Denver Dispatch: ‘Newsweek’ Throws DNC’s Top Party, With Sean Penn and ... Walter Isaacson

Isaacson, not throwing down.Photo: Getty Images
But Stengel stayed to drink and smoke and mingle. We spotted him later on the sidewalk making that classic late-night meet-up call: "Okay, I guess if you're going to call it a night..." He obviously wasn't talking to Isaacson, whom we spotted well past midnight at a Newsweek party held at the house of Scott Coors. There, we discovered another formula for party awesomeness: The number of cool people present increases in direct proportion to the number of miles you have to travel from downtown. We walked in the door and there were Cameron Crowe, J.J. Abrams — and Sean Penn. Abrams said he was planning to hit the convention floor tomorrow, and that Crowe had told him that being in Denver brought back old memories of being a young journalist and following Led Zeppelin there on tour. Penn was in town to host a rally for Ralph Nader the next day, but said he would be voting for Obama come November, "very reluctantly." Penn's problem?
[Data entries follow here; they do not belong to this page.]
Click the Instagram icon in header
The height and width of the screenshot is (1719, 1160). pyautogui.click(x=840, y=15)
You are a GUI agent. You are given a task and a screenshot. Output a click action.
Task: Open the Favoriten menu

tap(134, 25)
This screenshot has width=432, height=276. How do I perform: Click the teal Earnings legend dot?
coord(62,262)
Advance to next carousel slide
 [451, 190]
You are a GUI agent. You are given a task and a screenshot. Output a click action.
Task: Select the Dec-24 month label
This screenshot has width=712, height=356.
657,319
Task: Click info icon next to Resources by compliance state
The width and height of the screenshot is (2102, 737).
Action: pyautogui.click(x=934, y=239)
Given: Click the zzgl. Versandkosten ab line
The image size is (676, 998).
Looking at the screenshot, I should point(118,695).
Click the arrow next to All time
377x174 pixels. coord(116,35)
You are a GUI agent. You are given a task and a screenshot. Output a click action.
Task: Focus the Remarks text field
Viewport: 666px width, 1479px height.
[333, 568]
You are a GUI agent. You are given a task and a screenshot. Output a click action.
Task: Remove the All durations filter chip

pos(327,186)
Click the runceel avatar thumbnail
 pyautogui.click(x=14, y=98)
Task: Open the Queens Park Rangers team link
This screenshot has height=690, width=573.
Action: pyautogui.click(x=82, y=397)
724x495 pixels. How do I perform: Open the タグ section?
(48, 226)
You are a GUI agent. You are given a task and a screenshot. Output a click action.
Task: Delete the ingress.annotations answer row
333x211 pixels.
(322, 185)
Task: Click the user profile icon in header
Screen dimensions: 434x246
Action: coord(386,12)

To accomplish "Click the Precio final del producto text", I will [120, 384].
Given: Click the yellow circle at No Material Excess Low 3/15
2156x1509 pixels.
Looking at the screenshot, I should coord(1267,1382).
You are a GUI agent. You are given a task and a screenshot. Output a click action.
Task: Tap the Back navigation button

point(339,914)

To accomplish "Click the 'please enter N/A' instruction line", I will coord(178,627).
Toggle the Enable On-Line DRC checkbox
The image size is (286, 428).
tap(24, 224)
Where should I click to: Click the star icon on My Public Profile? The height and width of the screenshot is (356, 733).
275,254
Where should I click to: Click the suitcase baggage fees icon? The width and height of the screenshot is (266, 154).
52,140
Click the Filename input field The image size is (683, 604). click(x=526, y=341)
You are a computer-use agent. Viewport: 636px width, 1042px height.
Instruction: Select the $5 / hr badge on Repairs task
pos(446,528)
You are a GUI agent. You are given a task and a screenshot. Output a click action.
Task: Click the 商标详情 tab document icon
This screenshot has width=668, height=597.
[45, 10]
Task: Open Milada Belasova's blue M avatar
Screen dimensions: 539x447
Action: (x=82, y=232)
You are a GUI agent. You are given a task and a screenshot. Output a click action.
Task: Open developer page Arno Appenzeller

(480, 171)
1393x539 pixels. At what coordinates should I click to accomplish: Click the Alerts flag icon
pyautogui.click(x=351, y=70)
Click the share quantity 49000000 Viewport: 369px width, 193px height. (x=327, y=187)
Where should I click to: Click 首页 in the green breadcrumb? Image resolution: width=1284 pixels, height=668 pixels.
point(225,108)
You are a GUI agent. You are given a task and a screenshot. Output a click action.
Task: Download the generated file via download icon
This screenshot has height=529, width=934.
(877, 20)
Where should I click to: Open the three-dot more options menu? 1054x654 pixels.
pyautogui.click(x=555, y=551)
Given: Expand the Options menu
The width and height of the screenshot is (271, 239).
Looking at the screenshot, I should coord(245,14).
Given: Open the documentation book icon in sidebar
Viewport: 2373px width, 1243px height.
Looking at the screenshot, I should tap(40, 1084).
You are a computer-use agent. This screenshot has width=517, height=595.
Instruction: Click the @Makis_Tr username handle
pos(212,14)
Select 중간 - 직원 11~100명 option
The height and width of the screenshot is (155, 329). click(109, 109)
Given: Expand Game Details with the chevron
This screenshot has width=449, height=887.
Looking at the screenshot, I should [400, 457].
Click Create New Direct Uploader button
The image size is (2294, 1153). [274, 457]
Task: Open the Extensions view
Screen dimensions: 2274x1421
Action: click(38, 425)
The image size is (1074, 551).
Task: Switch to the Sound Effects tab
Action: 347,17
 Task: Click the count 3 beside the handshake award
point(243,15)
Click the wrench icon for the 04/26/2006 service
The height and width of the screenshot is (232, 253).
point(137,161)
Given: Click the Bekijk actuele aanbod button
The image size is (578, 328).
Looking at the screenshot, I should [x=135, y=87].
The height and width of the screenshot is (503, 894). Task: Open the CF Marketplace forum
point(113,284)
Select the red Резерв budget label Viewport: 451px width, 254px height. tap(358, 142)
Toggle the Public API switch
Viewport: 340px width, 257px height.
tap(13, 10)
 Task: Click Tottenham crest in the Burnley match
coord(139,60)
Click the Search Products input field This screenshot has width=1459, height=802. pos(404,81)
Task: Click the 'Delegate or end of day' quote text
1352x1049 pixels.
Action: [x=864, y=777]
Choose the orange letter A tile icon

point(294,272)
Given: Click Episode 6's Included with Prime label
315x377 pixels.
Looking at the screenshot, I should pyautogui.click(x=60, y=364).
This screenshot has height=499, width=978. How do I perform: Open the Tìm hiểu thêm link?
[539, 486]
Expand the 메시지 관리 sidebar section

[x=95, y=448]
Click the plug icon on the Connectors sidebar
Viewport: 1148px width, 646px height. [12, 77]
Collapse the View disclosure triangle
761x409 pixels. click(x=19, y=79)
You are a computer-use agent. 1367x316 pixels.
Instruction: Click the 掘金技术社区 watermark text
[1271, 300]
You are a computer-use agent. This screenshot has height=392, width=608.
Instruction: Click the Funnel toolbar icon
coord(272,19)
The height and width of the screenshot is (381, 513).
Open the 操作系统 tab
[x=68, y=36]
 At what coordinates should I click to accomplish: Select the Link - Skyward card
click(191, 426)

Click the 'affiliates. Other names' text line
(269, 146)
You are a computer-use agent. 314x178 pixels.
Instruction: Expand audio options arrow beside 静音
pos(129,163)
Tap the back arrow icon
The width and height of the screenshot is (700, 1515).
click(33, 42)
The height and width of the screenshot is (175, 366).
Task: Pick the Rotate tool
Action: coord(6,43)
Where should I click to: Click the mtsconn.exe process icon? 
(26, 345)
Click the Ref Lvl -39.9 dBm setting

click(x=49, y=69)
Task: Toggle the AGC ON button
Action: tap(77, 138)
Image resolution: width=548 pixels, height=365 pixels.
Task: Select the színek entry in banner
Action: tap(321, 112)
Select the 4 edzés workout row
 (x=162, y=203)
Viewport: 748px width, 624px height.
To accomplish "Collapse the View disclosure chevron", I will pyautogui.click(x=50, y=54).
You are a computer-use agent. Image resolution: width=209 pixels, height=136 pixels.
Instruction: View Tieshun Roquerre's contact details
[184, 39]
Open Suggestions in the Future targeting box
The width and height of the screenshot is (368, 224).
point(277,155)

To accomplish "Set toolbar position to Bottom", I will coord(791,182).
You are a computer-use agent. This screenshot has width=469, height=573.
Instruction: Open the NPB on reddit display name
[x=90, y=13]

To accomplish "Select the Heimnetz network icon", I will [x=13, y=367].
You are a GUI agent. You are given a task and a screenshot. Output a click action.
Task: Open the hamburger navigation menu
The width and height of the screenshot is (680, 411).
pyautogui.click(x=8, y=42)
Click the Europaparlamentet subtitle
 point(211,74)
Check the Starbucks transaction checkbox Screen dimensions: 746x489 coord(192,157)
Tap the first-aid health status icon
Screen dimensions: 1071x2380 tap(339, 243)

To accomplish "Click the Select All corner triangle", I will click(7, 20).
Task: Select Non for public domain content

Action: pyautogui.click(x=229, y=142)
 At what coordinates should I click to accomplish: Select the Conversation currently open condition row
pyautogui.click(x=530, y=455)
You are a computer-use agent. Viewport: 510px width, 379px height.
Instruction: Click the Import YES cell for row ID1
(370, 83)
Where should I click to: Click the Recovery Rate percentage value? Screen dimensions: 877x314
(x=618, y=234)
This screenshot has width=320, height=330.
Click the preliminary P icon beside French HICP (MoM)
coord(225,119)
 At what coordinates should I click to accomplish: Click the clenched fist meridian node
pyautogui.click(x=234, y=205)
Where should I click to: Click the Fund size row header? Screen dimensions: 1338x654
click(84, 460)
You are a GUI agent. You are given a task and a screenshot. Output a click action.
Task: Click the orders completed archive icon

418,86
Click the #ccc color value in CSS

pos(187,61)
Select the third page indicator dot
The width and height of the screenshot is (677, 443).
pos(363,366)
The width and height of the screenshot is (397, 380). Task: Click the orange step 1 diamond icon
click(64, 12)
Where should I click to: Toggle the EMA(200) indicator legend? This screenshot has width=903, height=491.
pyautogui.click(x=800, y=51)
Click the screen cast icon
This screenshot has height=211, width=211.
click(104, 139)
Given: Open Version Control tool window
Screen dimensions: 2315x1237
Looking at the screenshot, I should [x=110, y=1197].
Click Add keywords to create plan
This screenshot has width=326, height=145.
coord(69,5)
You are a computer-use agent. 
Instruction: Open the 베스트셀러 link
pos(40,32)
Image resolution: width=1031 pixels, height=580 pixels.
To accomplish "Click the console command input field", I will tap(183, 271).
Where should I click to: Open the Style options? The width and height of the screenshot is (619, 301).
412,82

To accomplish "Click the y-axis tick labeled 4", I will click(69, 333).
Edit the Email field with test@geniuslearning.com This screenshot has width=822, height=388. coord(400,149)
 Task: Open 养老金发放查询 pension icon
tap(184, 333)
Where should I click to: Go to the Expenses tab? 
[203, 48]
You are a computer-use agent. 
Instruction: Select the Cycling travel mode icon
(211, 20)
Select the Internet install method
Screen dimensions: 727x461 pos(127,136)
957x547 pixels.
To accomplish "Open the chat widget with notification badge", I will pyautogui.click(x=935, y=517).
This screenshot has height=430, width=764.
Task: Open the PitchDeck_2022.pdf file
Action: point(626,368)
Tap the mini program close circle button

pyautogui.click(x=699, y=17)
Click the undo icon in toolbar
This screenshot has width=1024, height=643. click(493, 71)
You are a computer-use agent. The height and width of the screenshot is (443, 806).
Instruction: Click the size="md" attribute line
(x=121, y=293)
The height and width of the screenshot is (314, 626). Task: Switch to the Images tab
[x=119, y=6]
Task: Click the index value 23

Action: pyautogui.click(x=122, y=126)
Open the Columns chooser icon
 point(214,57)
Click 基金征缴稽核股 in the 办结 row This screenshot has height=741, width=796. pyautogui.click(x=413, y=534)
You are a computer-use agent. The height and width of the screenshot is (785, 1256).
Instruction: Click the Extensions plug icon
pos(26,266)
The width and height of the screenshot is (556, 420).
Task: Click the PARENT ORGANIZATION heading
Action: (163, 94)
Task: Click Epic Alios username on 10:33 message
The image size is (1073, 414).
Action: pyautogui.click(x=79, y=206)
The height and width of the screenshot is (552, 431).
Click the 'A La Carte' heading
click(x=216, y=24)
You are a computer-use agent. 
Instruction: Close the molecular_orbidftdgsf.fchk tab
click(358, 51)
He said he doesn't think Obama is a champion of the Constitution, citing his support of the Patriot Act, among other things. But, he acknowledged, "There's nothing to do but elect and apply pressure."
Before we left, we tried to corner Isaacson to ask him the question that had been weighing on our minds all night: Who parties harder: Time or Newsweek? "Uh, thank you for asking," he said, before scurrying away. But the answer wasn't too hard to discern. We were at the best party of the convention so far, which happened to be sponsored by Newsweek, and the one Time staffer we'd spotted hadn't yet gotten loopy enough to say whatever was on his mind.